As in retreating to one’s disciplinary silo. Not a good thing, but unfortunately all too common in challenging funding environments. In an email exchange this morning, several of us have been discussing how important transdisciplinary research really is. One of my faculty members pointed out that it’s the really unconventional stuff that’s getting support right now. That’s the science that has tendrils across disciplines…as in a blend.

And now, in the tradition of Andrew Sullivan’s Blog, here’s the view outside my office window here in Woods Hole…

Beyond the oceanographic research vessels you can see the island of Martha’s Vineyard.

Post Cold War Soviet Science

In Time Magazine, following the collapse of the Soviet Union, support for Russian science collapsed. According to this Time Magazine piece from last year:

 There are no specific statistics on the number of scientists who leave — emigrants don’t generally notify the Russian migration office that they are leaving. But this is not the first exodus. There was a massive wave of scientists who left Russia after the fall of the Soviet Union. Mathematicians, physicists and biologists took whole laboratories to the U.S. The second most popular destination was Israel, where a previous wave of Russian scientists had already set up shop in the 1970s.
By the beginning of the 2000s, nearly all the top names from Soviet science field were working outside of Russia.
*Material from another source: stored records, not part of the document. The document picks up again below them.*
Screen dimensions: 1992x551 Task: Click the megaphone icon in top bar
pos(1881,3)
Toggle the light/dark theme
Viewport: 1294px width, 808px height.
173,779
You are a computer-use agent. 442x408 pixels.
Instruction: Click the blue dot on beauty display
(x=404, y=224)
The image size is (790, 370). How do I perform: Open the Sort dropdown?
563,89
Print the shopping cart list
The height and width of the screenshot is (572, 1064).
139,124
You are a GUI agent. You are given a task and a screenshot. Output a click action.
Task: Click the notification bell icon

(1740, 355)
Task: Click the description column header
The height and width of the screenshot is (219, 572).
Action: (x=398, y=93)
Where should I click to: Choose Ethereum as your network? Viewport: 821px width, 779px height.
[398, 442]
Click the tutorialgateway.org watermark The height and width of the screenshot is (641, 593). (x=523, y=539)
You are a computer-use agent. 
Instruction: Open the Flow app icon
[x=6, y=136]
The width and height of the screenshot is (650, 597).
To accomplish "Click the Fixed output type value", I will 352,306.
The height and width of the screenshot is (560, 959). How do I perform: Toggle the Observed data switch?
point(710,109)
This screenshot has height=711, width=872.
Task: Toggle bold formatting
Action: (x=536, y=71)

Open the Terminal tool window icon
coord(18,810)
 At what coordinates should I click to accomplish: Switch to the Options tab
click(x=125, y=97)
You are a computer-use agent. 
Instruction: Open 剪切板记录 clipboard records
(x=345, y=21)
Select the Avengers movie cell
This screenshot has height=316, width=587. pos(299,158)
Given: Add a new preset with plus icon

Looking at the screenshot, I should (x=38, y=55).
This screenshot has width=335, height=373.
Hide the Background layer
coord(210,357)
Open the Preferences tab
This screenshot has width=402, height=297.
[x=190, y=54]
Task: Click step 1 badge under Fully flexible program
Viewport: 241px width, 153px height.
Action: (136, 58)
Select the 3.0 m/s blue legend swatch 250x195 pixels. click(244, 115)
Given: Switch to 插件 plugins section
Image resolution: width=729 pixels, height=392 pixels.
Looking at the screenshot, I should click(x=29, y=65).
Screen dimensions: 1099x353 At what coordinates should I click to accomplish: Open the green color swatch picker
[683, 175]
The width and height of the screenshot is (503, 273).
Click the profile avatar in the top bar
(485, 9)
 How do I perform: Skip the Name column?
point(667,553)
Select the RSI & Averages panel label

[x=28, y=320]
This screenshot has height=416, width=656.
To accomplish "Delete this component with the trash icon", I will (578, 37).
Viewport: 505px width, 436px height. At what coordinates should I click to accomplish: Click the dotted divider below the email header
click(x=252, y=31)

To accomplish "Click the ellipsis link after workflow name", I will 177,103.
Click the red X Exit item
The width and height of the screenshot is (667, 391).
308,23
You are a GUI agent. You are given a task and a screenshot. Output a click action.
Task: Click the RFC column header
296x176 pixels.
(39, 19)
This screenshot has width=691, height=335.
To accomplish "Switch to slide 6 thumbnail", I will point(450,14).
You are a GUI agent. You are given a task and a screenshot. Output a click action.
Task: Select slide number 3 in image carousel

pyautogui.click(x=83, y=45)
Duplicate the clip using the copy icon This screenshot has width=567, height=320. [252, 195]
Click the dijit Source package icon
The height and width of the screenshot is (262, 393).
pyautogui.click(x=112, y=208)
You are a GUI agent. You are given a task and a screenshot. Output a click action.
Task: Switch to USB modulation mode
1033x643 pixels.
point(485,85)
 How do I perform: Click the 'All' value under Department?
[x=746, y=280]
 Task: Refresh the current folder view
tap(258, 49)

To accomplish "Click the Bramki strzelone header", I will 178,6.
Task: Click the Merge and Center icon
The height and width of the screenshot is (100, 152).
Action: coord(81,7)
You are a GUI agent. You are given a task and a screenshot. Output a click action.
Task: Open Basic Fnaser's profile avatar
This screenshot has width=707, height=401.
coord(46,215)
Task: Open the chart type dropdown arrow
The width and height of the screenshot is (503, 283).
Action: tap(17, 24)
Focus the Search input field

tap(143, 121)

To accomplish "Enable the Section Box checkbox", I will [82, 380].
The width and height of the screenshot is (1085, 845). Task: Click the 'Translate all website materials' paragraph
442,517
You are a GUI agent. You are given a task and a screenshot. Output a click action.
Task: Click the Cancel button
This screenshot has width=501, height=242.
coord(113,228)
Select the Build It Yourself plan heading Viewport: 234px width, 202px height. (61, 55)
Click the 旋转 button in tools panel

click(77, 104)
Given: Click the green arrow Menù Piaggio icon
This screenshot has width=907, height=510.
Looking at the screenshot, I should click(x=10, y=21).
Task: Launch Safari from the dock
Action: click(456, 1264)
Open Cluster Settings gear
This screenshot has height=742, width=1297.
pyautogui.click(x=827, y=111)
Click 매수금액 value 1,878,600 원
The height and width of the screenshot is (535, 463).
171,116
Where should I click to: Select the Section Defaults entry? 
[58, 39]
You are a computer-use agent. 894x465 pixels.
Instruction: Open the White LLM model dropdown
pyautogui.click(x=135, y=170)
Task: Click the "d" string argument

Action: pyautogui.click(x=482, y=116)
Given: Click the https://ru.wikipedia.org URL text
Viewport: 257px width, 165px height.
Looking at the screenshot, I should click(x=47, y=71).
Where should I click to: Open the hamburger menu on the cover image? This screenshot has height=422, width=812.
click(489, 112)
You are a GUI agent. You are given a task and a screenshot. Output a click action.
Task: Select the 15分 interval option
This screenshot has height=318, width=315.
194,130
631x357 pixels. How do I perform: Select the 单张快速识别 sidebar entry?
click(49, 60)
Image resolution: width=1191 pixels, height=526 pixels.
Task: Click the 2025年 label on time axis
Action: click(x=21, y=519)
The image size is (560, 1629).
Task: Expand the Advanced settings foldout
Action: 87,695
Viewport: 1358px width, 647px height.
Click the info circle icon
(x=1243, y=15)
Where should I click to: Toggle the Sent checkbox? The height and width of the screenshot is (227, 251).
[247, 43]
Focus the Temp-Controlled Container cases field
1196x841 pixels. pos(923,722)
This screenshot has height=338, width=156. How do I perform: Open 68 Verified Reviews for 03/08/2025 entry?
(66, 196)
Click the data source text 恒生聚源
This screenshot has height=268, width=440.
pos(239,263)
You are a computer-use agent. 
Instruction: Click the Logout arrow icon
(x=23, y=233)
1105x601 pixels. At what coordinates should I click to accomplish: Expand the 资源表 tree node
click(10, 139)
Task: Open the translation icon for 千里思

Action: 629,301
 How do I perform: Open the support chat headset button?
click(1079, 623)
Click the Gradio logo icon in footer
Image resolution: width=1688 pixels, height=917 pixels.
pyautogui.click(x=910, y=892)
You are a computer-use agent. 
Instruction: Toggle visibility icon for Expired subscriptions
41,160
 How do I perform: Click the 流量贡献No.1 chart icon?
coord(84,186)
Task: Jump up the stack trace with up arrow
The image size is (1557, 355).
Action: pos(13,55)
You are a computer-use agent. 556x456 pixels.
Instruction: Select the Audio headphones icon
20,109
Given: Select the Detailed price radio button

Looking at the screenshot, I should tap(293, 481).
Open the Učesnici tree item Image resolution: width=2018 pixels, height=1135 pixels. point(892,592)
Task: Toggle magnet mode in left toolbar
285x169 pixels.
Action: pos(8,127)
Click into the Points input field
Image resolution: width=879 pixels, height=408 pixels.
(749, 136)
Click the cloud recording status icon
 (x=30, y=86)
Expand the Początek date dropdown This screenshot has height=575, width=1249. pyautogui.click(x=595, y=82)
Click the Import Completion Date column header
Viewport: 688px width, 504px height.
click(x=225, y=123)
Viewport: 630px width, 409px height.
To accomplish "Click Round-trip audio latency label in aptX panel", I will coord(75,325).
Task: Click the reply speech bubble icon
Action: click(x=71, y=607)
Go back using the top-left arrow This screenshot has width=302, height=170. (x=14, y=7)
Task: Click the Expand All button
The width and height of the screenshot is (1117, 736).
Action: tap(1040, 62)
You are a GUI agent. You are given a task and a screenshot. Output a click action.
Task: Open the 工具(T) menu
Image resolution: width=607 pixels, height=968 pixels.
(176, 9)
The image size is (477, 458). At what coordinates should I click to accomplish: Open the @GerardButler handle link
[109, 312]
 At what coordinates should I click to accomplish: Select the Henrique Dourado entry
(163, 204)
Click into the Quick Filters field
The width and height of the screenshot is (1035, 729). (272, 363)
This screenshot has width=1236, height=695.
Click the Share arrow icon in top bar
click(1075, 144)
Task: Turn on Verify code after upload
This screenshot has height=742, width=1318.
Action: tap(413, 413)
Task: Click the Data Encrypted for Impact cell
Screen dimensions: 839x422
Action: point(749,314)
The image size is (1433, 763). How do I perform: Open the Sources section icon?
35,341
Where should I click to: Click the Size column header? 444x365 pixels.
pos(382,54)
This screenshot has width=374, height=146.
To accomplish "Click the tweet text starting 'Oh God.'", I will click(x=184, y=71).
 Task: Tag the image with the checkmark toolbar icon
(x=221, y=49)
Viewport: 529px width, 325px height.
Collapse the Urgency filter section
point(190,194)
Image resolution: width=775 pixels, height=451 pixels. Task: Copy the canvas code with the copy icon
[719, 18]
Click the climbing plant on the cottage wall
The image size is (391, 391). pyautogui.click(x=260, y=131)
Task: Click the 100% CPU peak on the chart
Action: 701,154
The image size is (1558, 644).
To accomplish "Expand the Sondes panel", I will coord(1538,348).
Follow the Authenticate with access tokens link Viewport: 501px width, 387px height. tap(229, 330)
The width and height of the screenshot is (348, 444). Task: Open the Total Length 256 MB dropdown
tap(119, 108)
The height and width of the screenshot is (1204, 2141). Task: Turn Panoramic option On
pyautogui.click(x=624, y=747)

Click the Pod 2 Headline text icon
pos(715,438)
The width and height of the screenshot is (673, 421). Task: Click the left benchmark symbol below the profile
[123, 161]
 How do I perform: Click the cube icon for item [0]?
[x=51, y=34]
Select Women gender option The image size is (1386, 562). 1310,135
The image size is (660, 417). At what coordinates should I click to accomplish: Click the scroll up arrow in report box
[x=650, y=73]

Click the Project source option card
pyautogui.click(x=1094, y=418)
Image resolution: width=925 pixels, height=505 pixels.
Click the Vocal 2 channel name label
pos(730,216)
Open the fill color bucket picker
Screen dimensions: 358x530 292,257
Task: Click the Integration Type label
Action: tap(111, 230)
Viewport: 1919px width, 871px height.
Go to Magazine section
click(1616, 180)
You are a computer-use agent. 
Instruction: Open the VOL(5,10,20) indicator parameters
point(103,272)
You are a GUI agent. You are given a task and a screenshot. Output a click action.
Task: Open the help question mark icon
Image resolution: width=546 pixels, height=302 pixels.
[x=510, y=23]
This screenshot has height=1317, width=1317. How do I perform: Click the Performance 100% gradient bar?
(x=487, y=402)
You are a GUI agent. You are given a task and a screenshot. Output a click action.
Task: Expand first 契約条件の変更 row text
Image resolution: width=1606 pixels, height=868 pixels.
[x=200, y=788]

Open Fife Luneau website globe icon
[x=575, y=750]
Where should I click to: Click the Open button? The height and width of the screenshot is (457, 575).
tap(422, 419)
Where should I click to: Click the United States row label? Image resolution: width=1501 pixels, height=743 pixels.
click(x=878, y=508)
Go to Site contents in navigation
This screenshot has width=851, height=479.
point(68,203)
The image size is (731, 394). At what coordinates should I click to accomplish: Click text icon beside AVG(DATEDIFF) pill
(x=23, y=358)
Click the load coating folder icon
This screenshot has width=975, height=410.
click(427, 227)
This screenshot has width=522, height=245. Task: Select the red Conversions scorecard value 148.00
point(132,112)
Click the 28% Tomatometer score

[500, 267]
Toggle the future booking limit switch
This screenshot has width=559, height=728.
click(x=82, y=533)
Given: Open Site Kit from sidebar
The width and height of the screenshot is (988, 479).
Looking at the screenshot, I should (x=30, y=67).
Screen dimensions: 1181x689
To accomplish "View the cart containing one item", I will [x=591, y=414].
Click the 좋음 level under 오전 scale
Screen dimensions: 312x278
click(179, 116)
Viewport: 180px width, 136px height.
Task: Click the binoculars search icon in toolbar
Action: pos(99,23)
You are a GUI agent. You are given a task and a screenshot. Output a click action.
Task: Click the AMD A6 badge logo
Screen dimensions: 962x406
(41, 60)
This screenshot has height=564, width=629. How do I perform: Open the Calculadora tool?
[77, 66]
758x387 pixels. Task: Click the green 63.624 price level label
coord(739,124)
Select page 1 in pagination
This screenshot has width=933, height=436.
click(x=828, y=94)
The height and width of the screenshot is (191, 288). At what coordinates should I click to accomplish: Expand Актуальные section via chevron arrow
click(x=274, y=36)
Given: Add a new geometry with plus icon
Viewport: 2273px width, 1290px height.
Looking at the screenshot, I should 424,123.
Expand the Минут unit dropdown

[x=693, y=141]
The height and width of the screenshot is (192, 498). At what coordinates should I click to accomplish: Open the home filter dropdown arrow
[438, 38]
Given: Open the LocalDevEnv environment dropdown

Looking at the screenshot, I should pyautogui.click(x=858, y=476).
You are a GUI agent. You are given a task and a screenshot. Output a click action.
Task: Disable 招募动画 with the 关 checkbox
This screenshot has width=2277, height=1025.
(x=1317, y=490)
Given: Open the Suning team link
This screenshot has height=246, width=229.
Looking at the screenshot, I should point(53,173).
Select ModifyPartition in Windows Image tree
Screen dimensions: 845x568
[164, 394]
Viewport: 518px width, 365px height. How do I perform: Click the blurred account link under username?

According to the Russian-Speaking Academic Science Association, there are around 100,000 Russian-speaking scientists and researchers working outside of the Russian Federation, including those who left Russia before and after the fall of the Soviet Union. The Russian Ministry of Education and Science puts the number closer to 25,000.

It has taken years for Russian Science to build itself back up. And that’s not for lack of very talented, highly educated young talent. It’s because the funding infrastructure that supported massive science investments during the Cold War imploded with the Soviet Union.

There is a lesson here for America. If the Fiscal Cliff implodes the funding structure for American science, that talent will also leave for better climes. When I was in Singapore two years ago, I was already seeing evidence that this could happen. Such a hollowing out of American science would be an unparalleled disaster.

Off to Woods Hole

When tomorrow arrives,  I’ll be driving up the East Coast in my annual trek to the Marine Biological Laboratory (MBL) on Cape Cod. Over the next week, as editor of The Biological Bulletin, I’ll be immersing myself in what surely seems to be the global summer nexus of life sciences–a place where I got off to my own start as a scientist some 35 years ago.

Krasnow Institute scientific life is incredibly enriched by the successive generations of MBL alumni who make up our faculty, postdocs and graduate students. The MBL experience is always life-changing, both in its ability to kindle a life-long exhilaration towards science, but also in teaching a love of basic science–understanding nature better for pure sake of increasing human knowledge.